** Opening Supplied entries block **
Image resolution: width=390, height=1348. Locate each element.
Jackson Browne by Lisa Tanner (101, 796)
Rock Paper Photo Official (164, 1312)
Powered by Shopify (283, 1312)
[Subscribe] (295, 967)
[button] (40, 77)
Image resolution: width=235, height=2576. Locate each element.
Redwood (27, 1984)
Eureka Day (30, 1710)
** Closing Supplied entries block **
** Opening Supplied entries block **
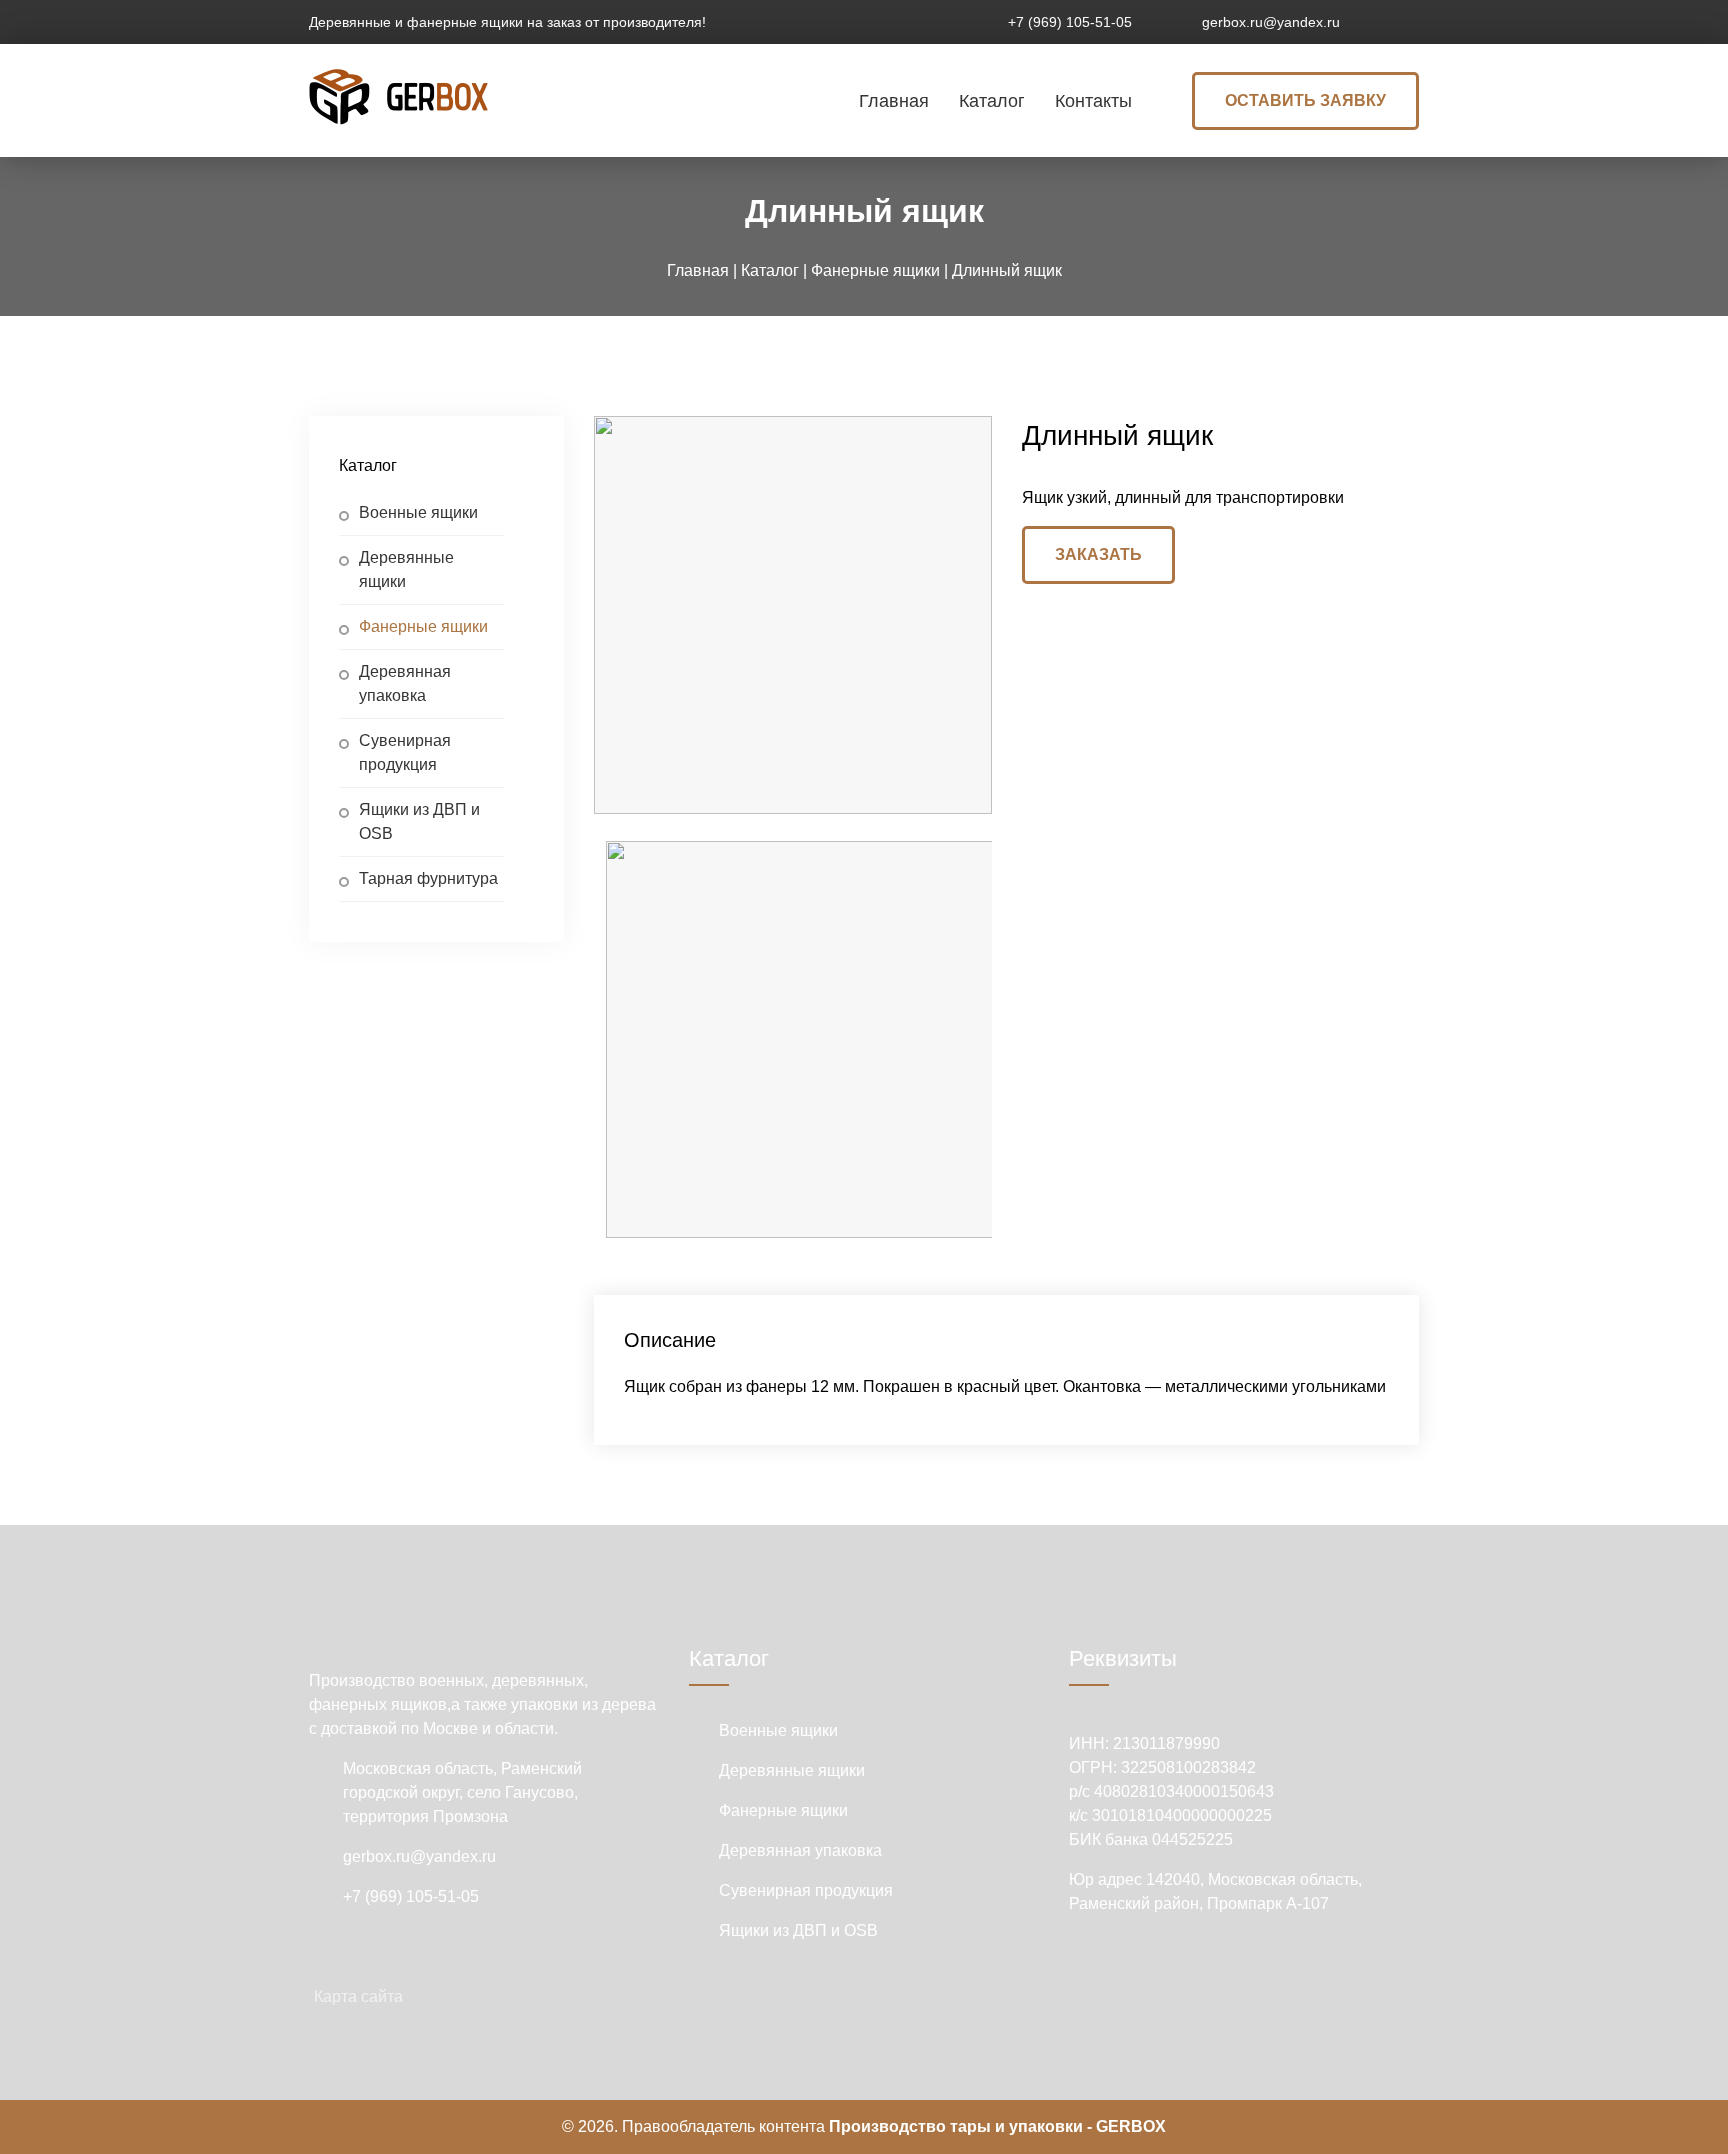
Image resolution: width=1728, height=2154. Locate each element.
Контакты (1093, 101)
** Closing Supplied entries block **
** Opening Supplied entries block **
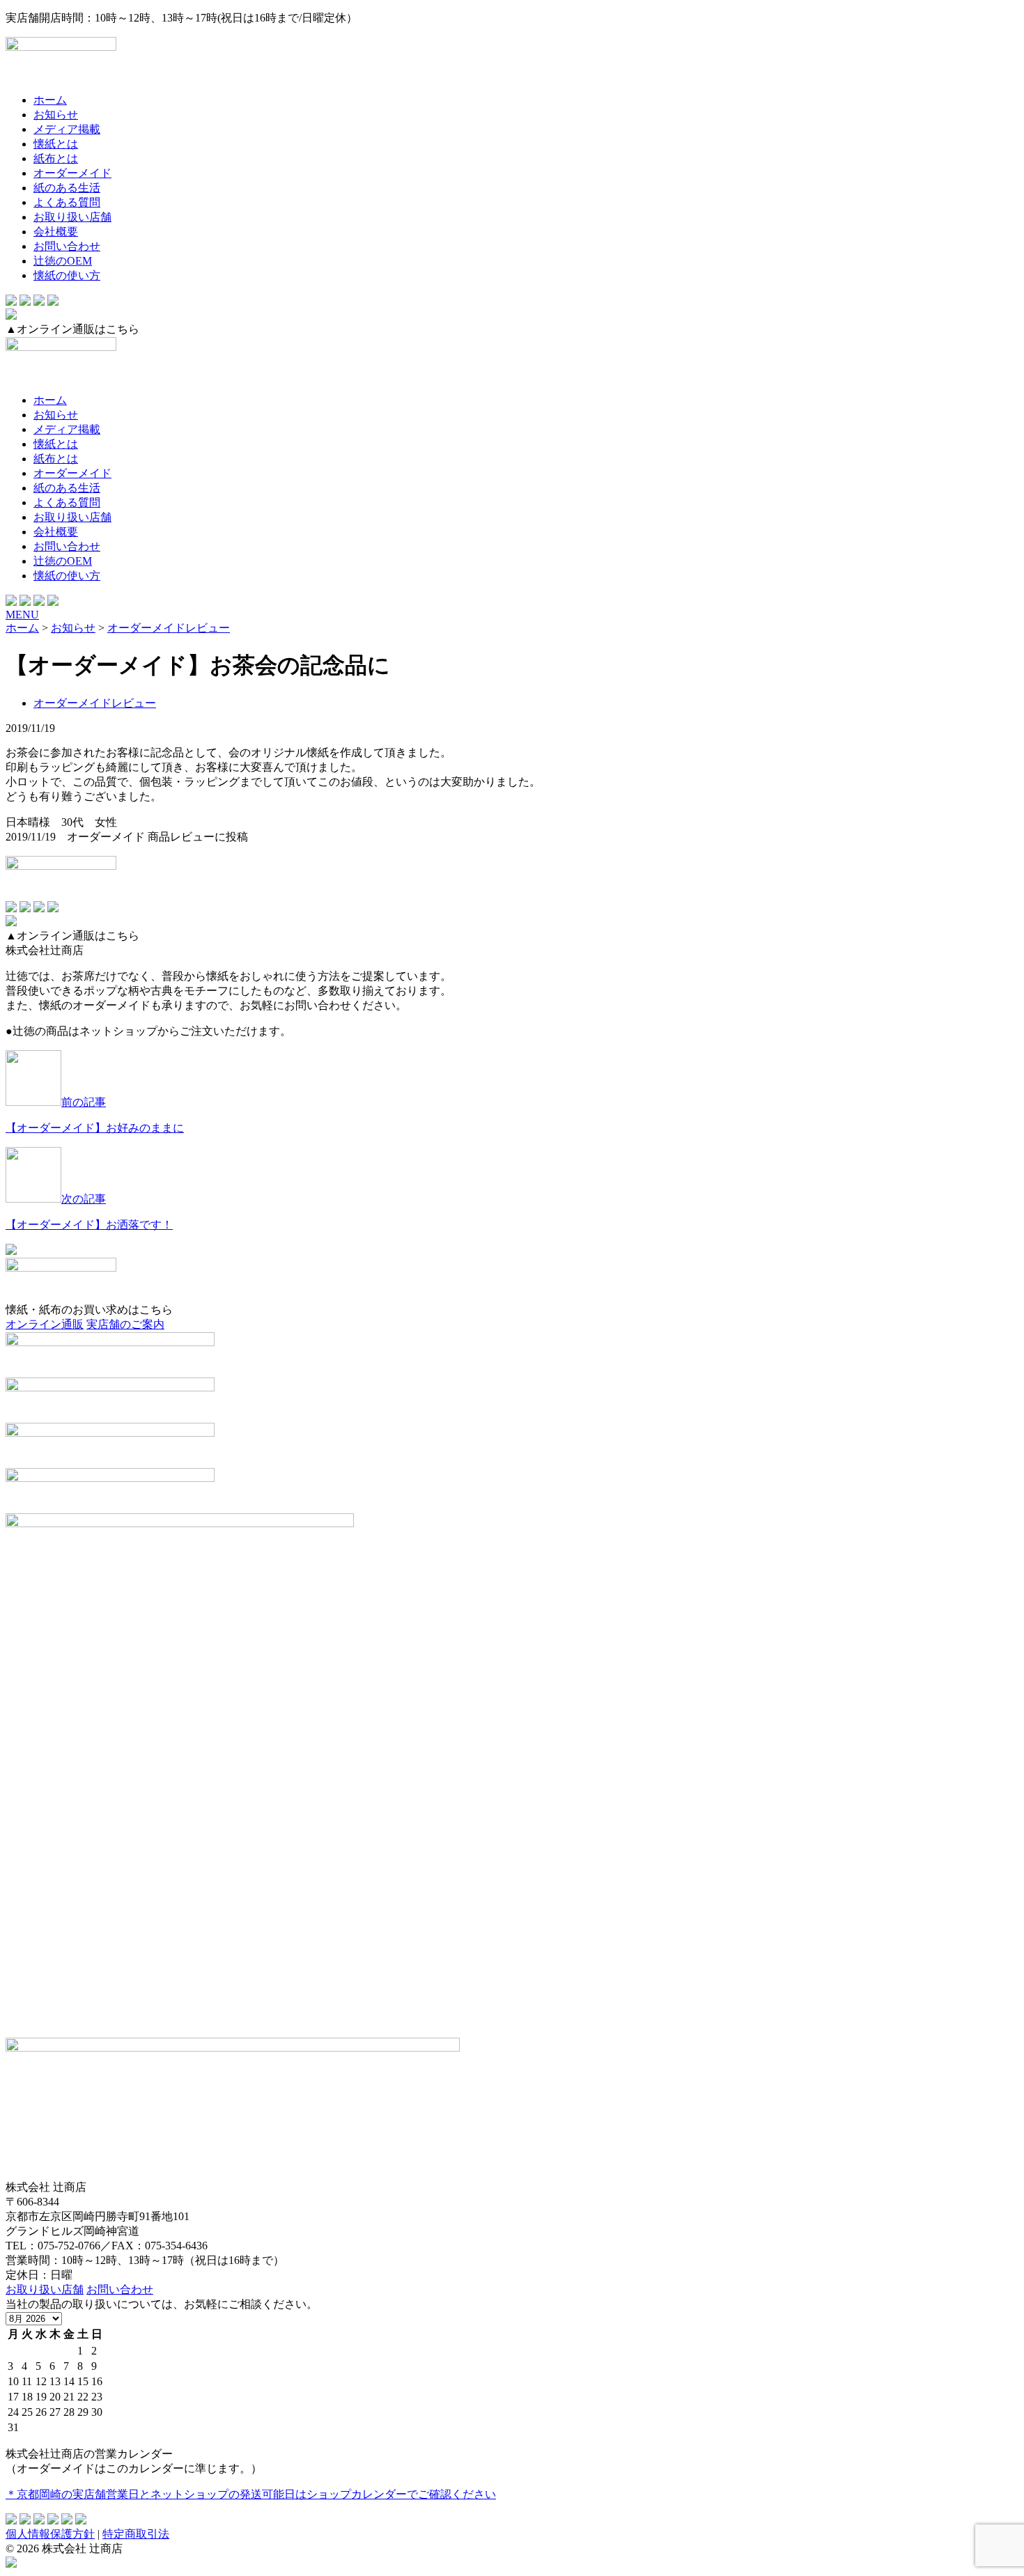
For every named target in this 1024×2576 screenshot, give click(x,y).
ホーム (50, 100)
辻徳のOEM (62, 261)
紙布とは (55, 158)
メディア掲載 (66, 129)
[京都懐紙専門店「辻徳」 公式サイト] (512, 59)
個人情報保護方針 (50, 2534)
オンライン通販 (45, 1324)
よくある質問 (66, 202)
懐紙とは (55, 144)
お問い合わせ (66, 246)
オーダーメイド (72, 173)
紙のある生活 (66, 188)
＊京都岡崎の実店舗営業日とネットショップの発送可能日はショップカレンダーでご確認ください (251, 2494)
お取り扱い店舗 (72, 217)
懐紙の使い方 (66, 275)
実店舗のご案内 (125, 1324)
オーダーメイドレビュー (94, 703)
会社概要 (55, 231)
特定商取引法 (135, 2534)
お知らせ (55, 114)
** Closing Supplied entries block **
- [Activity]: Of the entries above, repeat exactly the lines between the line with "お問い合わせ (66, 246)" and the line with "お知らせ (55, 114)", inclusive, and no others.

- [Your solution]:
お問い合わせ (66, 246)
オーダーメイド (72, 173)
紙のある生活 (66, 188)
＊京都岡崎の実店舗営業日とネットショップの発送可能日はショップカレンダーでご確認ください (251, 2494)
お取り扱い店舗 (72, 217)
懐紙の使い方 (66, 275)
実店舗のご案内 (125, 1324)
オーダーメイドレビュー (94, 703)
会社概要 (55, 231)
特定商取引法 (135, 2534)
お知らせ (55, 114)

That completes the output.